Currently, at least seven publicly traded companies control 6.5 million SOL, worth approximately $1.56 billion—about 1.2% of the total supply.

In the race for Solana asset management, each company is vying to become the preferred proxy through which investors gain exposure to Solana. Each has a slightly different strategy: Upexi acquires SOL at a discount, DFDV bets on global expansion, while Sol Strategies focuses on diversified asset reserves. The goal is the same: accumulate SOL, stake it, and sell packaged products to Wall Street.
The path from Bitcoin to Wall Street was paved by companies like MicroStrategy, which transformed from a software business into a leveraged BTC asset manager, culminating in the highly successful spot ETF. Ethereum followed a similar trajectory through companies like BitMine Immersion, Joe Lubin’s SharpLink Technologies, and more recently, spot ETFs. For Solana, I expect adoption will primarily be driven by operational companies within the network. These firms don’t just hold assets—they operate validators, earn fees and staking rewards, and report quarterly earnings. This model is closer to active management than to an ETF.
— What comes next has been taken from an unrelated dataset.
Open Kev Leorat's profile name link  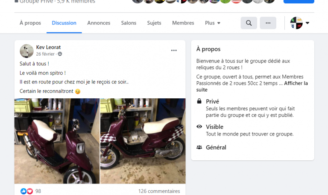(48, 47)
It is precisely this combination of growing net asset value and real cash flows that will likely convince investors to back this approach. If Sol Strategies succeeds, it could become the BlackRock of Solana.
The relationship between Wall Street and Solana will grow even tighter in the future.
Sol Strategies is already exploring the possibility of tokenizing its own shares on-chain. Imagine STKE stock existing not just on Nasdaq, but also as a Solana-based token tradable in DeFi pools and instantly settled with USDC. A stock listed on Nasdaq also trading on-chain would be a bridge that ETFs cannot cross. This remains speculative for now, but it signals a move toward erasing the boundary between public equity and crypto assets.
Still, it won’t be easy. “Graduating” to Nasdaq brings new challenges and greater responsibilities for Sol Strategies.
Poor validator performance or missed governance steps could trigger immediate investor backlash. Sol Strategies’ decision to bet on the Solana ecosystem—not just the Solana token—may bring higher risks and commensurate rewards. Solana itself faces network outages and competition from emerging blockchains. If stock investors perceive the share price as trading significantly below net asset value, arbitrageurs might sell off regardless of fundamentals.
Nonetheless, I believe Sol Strategies’ Nasdaq listing represents Solana’s best chance to take a front-row seat on Wall Street. Can you package on-chain assets into structured investment products and integrate them into Nasdaq? Sol Strategies now carries this formidable responsibility.